10 addresses, 6 towns, 5 states, 2 coasts, 1 country
I've been skimming, and it made me wonder: from all the places that you've lived in, when you say the word "Home", what's the one that's in your mind's eyes? The one you're currently living in? The one you used to live in sometimes during childhood? The place you never lived in but wanted to, for some reason?
The closest town to my parents' farm is Clintonville, pop. around 4,700. Next closest is Embarrass, pop around 300. Their closest neighbor is about three or four-tenths of a mile away.
3 Provinces, 3 cities (though one is a "city" in name only) and 1 town.
Hi Nilly!
from all the places that you've lived in, when you say the word "Home", what's the one that's in your mind's eyes?
I love this question. For me, it's in flux right now. Fairbanks does pop up, but not often. SF is fast becoming the one that I visualize. Minneapolis never really stuck in my mind's eye - I always felt like a wanderer there.
from all the places that you've lived in, when you say the word "Home"

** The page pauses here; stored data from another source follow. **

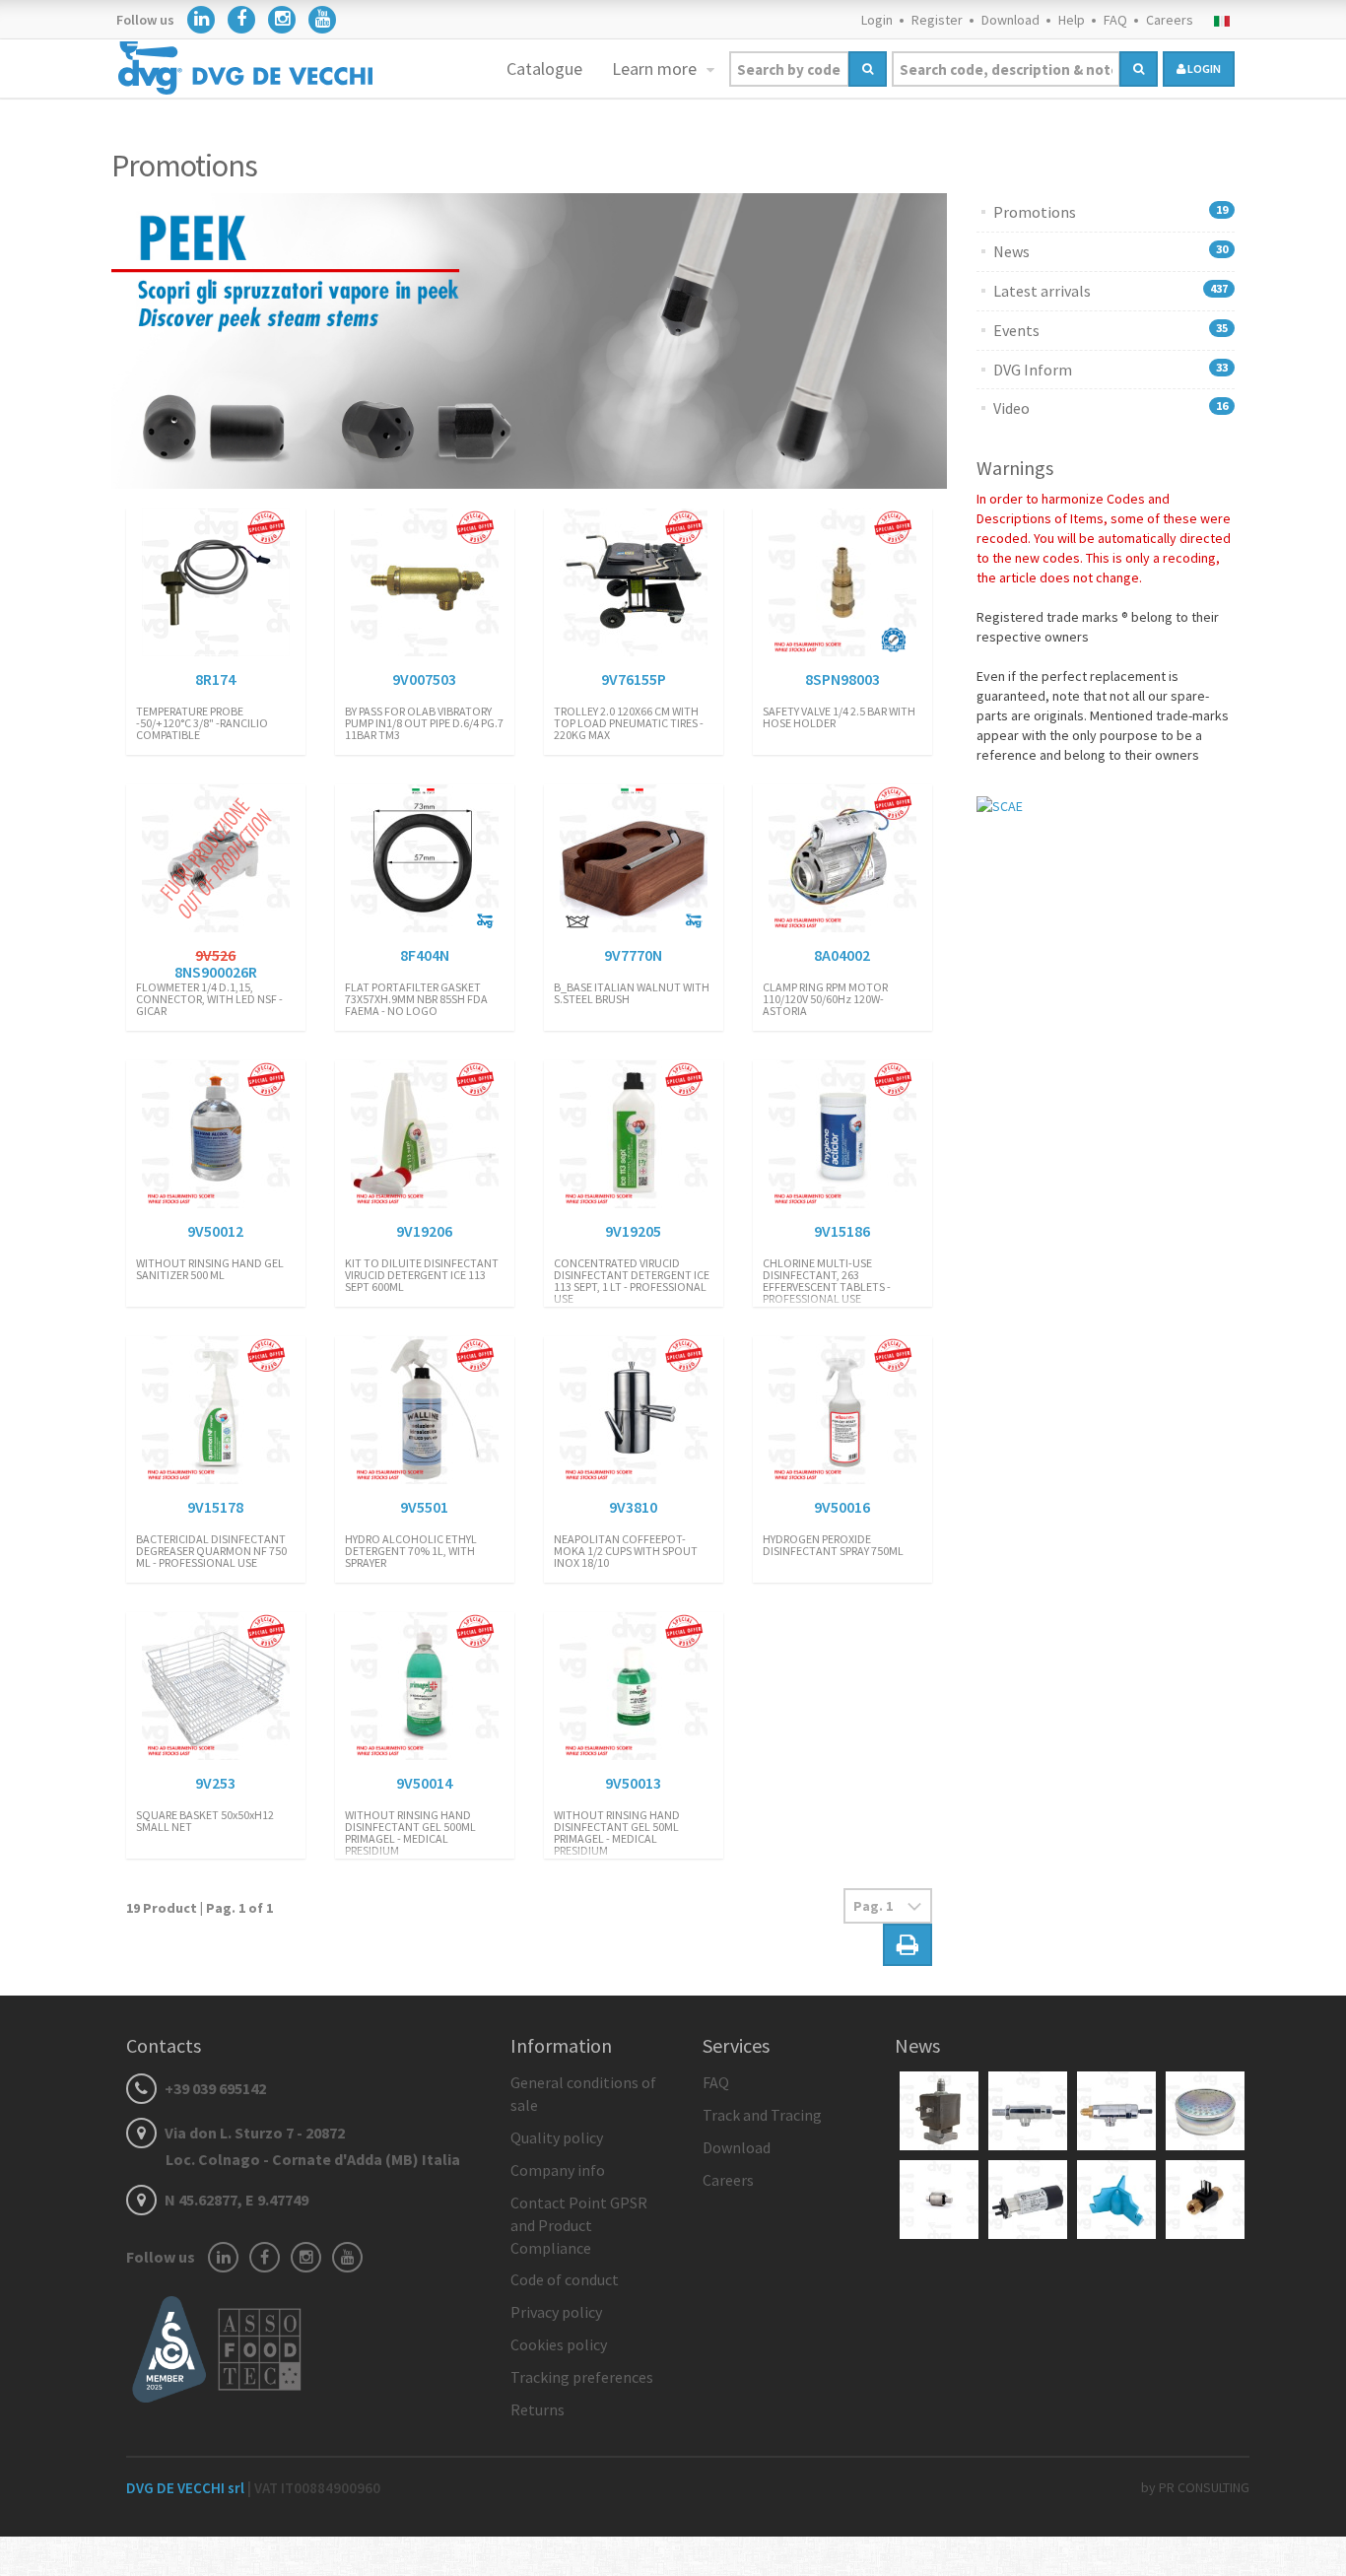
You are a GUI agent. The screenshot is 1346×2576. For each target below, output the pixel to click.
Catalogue (544, 68)
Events (1016, 330)
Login (877, 20)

kind of everywhere I've lived...but the place in my dreams that is most often "home" although I never lived there is the house my grandparents lived in for 50+ years. My grandmother sold it a few years before she died to move into assisted living and it was torn down completely and grass planted where it stood a couple of years ago. But it stands in my dreams as home to me still.
Now, I consider the city I live in now to be a city and not a suburb, because it didn't spring into being to house Big City overflow, but has a rich municiipal history all its own. But that might just be me.